(Stored items from a collection)

· · · · · · ·

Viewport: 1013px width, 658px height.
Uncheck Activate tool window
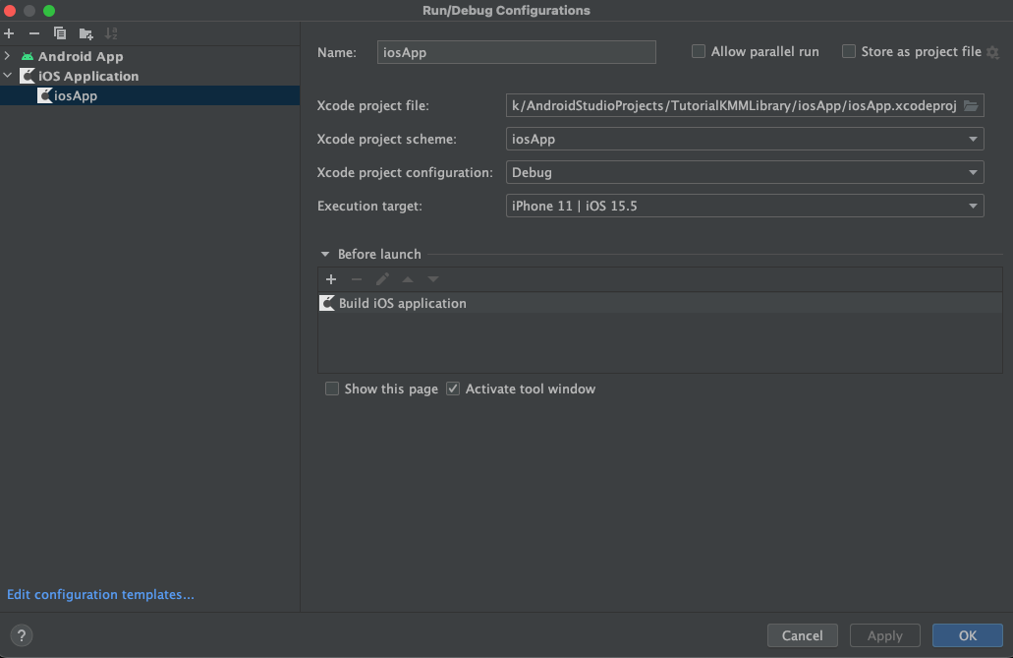point(452,389)
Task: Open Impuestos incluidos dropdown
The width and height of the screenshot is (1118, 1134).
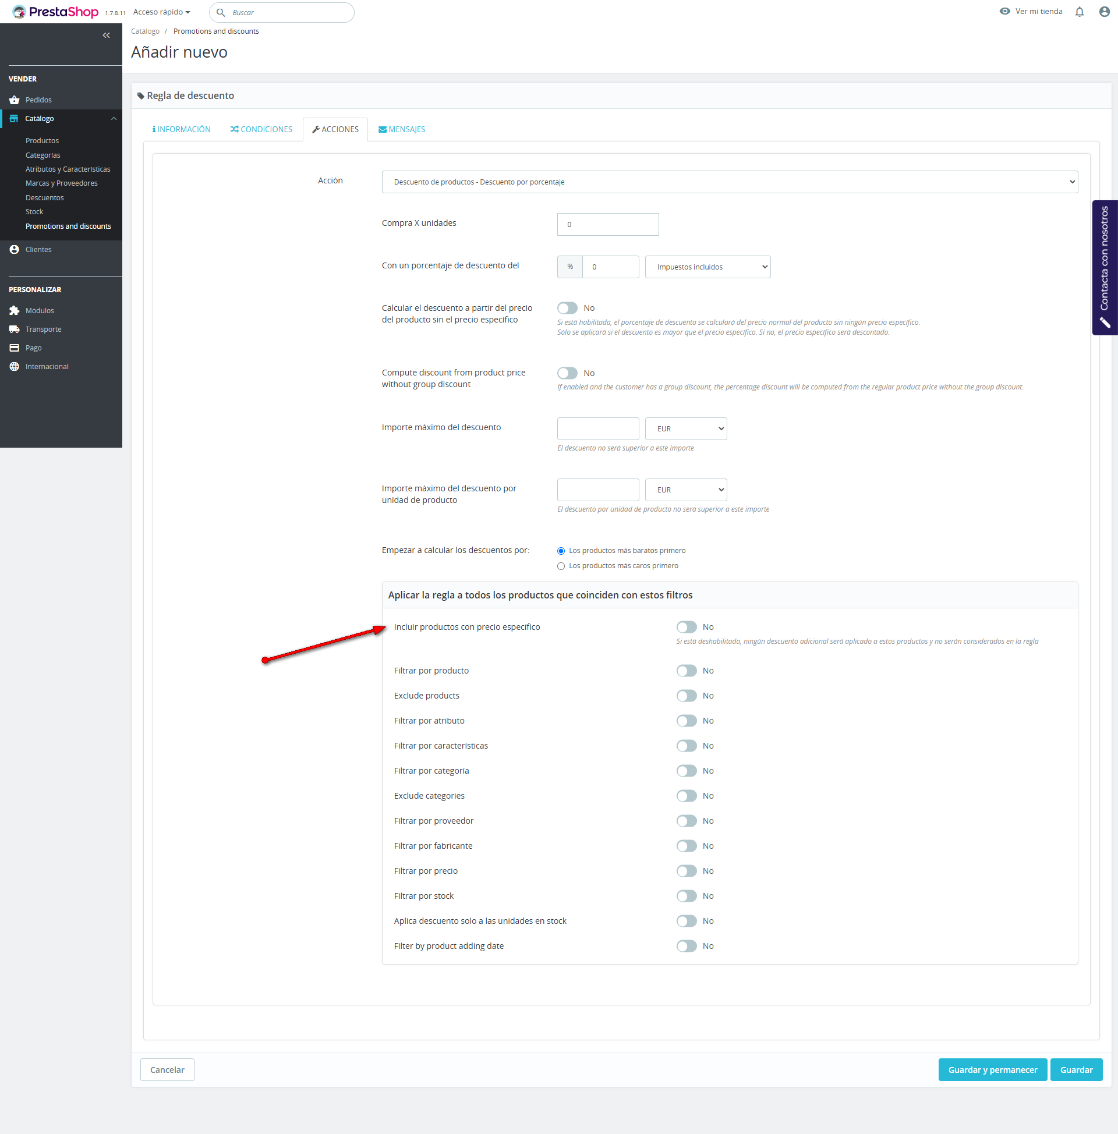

· · · · · · ·

Your instructions: Write out every line of the records above word for word, leaving out the pictures.

Solution for this problem:
Viewport: 1013px width, 658px height.
Uncheck Activate tool window
point(452,389)
Task: Open Impuestos incluidos dropdown
The width and height of the screenshot is (1118, 1134).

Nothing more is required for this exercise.